I never date my weekly menu. I simple state “First Week of (Month)” on the top and I put an abbreviated year placed in the bottom corner of the menu. This allows me to know when I created the menu. Also, by listing the week of the month I can use and adjust it next year as I make my menu again. I might want apple and pumpkin in the fall and Watermelon type desserts for the summer so having the previous years menus allows me to not reinvent the wheel every year. So my famous Smashing Pumpkin Soup, that my family loves, does not get forgotten in the fall.
I also use a rating system for my 4 planned meals. If the family really liked it I give it a “1” (They would it every night if they had a choice), I give it a “2” if it was acceptable (They could eat it every month but not frequently), It would get a “3” if they either did not care for it or it just was something nobody wants to see again.
I never plan meals for Breakfast and only plan meals for lunch if it is a special occasion, such as Easter. My main focus is on the evening meal. This is where new foods and experiments happen. Where time for preparation and time for cooking the meal must be planned for. If help would be needed than this is time when labor is available as everyone is home. This also is the ultimate family time where homework is being done and conversation about the days events, current events, future events are being discussed.

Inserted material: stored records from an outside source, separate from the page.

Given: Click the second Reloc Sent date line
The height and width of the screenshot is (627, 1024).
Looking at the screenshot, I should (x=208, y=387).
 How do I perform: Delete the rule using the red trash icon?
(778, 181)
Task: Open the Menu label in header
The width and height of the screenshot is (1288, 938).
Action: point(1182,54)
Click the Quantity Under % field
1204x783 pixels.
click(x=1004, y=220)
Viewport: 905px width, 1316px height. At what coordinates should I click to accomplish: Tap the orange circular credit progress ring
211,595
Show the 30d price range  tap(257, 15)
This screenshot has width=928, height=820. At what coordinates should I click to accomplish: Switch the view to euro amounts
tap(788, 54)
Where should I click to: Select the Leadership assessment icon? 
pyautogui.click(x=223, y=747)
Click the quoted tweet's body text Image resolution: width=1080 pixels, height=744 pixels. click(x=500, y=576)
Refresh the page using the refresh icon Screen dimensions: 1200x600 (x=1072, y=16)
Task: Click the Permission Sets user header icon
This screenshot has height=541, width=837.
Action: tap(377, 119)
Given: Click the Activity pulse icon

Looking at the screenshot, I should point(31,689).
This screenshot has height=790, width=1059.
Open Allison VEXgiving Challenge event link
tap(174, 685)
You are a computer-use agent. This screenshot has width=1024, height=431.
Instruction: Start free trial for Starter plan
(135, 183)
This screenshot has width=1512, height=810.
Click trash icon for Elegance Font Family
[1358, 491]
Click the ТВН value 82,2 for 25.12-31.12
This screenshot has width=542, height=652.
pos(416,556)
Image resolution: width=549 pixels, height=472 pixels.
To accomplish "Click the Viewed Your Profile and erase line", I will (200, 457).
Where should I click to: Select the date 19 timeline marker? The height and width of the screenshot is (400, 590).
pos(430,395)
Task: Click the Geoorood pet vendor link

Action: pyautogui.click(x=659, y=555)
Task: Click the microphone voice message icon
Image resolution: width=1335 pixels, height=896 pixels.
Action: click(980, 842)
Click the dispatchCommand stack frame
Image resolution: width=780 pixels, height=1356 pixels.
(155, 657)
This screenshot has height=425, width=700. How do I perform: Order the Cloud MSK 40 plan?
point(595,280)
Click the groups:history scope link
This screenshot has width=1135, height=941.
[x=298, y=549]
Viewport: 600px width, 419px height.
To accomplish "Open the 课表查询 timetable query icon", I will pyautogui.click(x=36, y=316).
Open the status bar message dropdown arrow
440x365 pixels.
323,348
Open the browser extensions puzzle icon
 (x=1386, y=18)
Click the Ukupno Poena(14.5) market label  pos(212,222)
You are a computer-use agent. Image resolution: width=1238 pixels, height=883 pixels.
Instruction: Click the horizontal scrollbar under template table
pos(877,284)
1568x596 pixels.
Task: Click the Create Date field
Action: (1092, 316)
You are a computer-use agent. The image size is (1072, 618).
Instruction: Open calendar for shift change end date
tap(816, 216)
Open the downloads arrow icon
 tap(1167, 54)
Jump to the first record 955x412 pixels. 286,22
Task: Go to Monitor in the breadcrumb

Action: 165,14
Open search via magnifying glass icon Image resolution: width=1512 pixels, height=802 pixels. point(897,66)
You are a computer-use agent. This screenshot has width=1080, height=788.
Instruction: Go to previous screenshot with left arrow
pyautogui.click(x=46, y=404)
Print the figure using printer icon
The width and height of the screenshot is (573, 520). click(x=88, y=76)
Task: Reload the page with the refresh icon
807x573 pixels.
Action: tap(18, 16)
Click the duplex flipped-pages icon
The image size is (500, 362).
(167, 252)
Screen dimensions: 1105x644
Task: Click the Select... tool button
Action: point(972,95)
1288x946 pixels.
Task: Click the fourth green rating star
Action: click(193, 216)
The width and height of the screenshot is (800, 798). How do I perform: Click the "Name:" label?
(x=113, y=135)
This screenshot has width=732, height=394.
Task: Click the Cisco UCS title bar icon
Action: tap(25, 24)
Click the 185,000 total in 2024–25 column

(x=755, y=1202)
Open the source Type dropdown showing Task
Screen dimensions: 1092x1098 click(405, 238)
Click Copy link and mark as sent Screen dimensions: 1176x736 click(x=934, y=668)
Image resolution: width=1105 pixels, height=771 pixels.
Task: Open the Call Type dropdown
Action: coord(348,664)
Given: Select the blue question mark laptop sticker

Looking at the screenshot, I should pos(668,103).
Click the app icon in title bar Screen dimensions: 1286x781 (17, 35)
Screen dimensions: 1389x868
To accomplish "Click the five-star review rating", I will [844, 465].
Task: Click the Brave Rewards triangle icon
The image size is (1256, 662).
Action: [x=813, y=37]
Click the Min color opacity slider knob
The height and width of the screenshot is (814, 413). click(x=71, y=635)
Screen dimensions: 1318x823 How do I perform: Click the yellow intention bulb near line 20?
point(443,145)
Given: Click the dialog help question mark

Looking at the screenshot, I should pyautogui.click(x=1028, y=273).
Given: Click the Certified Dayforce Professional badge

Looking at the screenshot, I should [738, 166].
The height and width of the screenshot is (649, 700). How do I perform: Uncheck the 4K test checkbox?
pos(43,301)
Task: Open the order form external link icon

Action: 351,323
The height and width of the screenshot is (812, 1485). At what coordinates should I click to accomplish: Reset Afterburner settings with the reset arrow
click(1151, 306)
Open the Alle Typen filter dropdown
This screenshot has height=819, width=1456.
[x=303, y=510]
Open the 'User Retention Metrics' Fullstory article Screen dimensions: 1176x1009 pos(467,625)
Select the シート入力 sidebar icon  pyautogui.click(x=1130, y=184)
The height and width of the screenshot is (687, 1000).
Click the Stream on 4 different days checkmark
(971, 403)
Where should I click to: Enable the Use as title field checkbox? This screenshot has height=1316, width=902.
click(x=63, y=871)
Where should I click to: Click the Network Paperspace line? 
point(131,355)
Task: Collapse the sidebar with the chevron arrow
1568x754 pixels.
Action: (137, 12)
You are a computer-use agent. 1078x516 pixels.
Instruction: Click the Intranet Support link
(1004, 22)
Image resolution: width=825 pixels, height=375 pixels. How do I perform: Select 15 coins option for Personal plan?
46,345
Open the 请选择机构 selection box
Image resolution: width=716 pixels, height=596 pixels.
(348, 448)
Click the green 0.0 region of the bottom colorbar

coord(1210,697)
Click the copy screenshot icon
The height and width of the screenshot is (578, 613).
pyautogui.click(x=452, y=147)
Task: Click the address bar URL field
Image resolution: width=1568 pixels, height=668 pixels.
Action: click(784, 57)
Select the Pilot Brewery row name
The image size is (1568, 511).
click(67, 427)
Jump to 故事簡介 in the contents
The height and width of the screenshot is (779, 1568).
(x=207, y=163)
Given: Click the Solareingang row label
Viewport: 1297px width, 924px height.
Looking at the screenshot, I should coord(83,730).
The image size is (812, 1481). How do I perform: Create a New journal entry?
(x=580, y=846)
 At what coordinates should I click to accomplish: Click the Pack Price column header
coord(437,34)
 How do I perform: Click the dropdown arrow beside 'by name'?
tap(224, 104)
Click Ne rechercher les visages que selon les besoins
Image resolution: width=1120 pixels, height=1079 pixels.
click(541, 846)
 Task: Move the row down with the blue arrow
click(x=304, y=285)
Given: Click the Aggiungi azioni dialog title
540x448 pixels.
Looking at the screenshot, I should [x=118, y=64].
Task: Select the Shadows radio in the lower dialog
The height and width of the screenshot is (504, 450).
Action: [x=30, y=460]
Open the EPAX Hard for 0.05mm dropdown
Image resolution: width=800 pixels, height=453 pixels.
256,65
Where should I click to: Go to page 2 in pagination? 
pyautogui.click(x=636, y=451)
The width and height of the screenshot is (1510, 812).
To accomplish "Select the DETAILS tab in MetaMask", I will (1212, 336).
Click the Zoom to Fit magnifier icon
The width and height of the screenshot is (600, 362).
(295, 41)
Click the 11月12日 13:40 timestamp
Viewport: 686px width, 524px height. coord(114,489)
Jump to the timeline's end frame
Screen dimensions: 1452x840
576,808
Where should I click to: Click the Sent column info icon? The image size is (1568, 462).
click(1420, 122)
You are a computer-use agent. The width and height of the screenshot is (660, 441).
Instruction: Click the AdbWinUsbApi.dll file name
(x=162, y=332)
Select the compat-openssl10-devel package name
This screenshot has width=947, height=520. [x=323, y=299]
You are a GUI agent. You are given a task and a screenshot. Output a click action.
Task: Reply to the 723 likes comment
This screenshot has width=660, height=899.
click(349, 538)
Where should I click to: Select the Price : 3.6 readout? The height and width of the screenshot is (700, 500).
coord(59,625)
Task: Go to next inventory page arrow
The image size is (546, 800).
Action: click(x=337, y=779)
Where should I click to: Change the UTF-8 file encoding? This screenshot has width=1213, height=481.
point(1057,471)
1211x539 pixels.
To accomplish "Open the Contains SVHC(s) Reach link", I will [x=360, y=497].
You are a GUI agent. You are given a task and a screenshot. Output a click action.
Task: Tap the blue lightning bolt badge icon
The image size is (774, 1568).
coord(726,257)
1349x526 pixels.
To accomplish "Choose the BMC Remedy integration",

All other meals fall into the quick meal category. So, I use the Breakfast Column of my menu as a way of planning the events of the week. That way I can not forget when I have to go to a piano recital or an open house at school.
My Shopping List:
I break it up into three columns
1st Column – is for listing the ingredients for the menu. I list the entire recipe.
2nd Column – is for what I “have” in the house. This is important. I get really frustrated that I only have 1/2 tsp of Rosemary when I actually needed 1 tsp. Then there is the second guessing myself, while shopping, if I had that or not. It is easier to just list the recipe and then check off what you have in the house than to wonder cause that leads to frustration if you are wrong.
3rd Column – is the “I Need” column. I leave it as a larger column so I can list where it is on sale. Kroger’s may have cheese on for $1.88 for an 8oz block this week or Aldi may have organic cucumbers on 3 for $1. It is more convenient to have a one stop shopping list than to be scouring through the flyers while shopping.
Back Side of the list is used for the Essentials and throw down food such as Cereal, luncheon meat and toilet paper.
Note: Having throw down food such as Apple, Oranges etc…. is always a good idea for the snackers in your house.